Dr. Hae In Lee is a Lecturer in Autonomous Systems at Cranfield University's Centre for Autonomous and Cyberphysical Systems within the School of Aerospace Transport and Manufacturing. She holds a PhD from Cranfield University (2019) and BSc and MSc degrees in aerospace engineering from the Korea Advanced Institute of Science and Technology (2013, 2015). Prior to her current position, she worked as a Research Fellow in Autonomous Systems and Artificial Intelligence before joining Cranfield as a Lecturer in 2022. Dr. Lee's research focuses on networked control systems, adaptive control, and multi-objective optimization for autonomous systems.
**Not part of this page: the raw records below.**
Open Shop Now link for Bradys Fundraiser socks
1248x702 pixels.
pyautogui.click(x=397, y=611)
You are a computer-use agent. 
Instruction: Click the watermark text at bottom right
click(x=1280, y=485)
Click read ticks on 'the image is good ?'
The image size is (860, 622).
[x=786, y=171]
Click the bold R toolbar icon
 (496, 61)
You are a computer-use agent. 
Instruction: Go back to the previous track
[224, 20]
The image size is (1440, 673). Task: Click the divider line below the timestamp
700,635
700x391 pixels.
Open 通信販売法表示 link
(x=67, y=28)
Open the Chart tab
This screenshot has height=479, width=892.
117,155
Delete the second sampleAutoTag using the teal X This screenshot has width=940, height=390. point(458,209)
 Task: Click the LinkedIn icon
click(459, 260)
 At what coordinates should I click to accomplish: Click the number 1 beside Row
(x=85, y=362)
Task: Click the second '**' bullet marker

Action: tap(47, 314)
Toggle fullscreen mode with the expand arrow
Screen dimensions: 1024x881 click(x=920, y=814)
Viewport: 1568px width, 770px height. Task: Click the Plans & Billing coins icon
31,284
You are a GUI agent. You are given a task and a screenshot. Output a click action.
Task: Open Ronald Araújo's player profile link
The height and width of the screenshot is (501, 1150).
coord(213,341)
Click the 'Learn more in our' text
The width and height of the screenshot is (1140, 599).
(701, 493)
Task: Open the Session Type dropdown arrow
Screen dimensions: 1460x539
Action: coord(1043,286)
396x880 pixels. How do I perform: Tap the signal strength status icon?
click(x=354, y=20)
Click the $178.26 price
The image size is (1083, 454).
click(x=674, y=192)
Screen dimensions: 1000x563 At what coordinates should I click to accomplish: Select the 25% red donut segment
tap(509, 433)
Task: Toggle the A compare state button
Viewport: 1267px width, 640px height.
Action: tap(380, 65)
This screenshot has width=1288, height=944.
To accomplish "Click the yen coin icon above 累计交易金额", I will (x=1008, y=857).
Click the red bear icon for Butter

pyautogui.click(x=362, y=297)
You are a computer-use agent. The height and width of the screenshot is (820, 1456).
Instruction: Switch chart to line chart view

Her expertise spans Autonomous Systems, Computing and Simulation, Flight Physics, Mechatronics & Advanced Controls, and Sensor Technologies. She has published extensively in leading journals and conferences, with recent work concentrating on UAV collision avoidance, multi-agent systems, slung-load transportation, and unmanned traffic management. Her publication record shows a clear progression from foundational work in UAV slung-load transportation to more complex multi-agent systems and autonomous control frameworks. The research demonstrates strong theoretical foundations in control theory combined with practical applications in aerospace and robotics. Recent publications (2022-2025) increasingly address real-world implementation challenges in drone traffic management, rail monitoring, and advanced air mobility. Dr. Lee has delivered 7 MSc modules at Cranfield University and has been invited to lecture at other research institutes and industry organizations. Her teaching and research bridge theoretical control systems with practical autonomous vehicle applications.